We now generate the posterior predictive distribution.
[13]:
params = svi_result.params
posterior_predictive = Predictive(
model=model,
guide=guide,
params=params,
num_samples=2_000,
return_sites=["mu", "sigma", "likelihood"],
)
rng_key, rng_subkey = random.split(key=rng_key)
posterior_predictive_samples = posterior_predictive(rng_subkey, x_train)
We now collect the posterior predictive samples for visualization purposes.
[14]:
idata.extend(
az.from_dict(
posterior_predictive={
k: np.expand_dims(a=np.asarray(v), axis=0)
for k, v in posterior_predictive_samples.items()
},
coords={"obs": obs_train},
dims={"mu": ["obs"], "sigma": ["obs"], "likelihood": ["obs"]},
)
)
Finally, we visualize the posterior predictive distribution, the mean and the standard deviation components.
[15]:
fig, ax = plt.subplots(
nrows=3,
ncols=1,
sharex=True,
sharey=True,
figsize=(10, 9),
layout="constrained",
)
az.plot_hdi(
x,
idata["posterior_predictive"]["likelihood"],
color="C1",
fill_kwargs={"alpha": 0.3, "label": "94% HDI"},
ax=ax[0],
)
ax[0].plot(
x_train,
idata["posterior_predictive"]["likelihood"].mean(dim=("chain", "draw")),
color="C1",
linewidth=3,
label="SVI Posterior Mean",
)
ax[0].plot(x, mu_true, color="C0", label=r"$\mu$", linewidth=3)
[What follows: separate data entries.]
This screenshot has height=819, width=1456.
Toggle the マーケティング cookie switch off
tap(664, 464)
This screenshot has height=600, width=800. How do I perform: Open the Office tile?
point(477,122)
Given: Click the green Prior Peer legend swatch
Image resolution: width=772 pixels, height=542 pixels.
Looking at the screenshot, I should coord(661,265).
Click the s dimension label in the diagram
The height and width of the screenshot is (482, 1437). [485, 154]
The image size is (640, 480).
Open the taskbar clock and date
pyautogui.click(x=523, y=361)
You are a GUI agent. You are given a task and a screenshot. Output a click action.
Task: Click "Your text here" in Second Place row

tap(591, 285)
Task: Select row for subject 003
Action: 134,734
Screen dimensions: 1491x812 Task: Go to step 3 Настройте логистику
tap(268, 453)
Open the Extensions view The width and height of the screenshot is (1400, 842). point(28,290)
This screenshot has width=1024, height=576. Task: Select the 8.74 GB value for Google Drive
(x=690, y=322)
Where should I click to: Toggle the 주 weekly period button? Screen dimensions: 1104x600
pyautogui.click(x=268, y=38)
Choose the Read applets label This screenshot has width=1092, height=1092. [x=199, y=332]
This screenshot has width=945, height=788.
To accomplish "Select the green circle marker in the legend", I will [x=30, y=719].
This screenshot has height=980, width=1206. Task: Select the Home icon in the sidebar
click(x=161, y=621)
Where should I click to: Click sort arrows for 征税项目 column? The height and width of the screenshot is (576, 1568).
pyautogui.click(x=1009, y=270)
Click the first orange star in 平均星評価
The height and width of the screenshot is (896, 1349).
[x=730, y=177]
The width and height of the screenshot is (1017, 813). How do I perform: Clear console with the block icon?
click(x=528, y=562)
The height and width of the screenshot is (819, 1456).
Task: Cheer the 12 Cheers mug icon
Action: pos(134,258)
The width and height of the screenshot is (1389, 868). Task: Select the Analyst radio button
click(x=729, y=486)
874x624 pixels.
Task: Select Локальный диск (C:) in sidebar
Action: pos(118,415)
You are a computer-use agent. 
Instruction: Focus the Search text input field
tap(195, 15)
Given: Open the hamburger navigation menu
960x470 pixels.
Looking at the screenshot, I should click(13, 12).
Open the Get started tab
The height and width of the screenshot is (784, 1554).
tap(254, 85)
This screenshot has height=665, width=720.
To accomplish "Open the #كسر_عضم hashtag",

ax[0].scatter(x, y, color="black", label="data")
ax[0].legend(loc="upper left")
ax[0].set(ylabel="y")
ax[0].set_title(label="Posterior Predictive Distribution")
ax[1].plot(
x,
idata["posterior_predictive"]["mu"].mean(dim=("chain", "draw")),
linewidth=3,
color="C2",
)
ax[1].set_title(label="Mean")
ax[2].plot(
x,
idata["posterior_predictive"]["sigma"].mean(dim=("chain", "draw")),
linewidth=3,
color="C3",
)
ax[2].set(xlabel="x")
ax[2].set_title(label="Standard Deviation");

The results look great! The fit and the components are working as expected.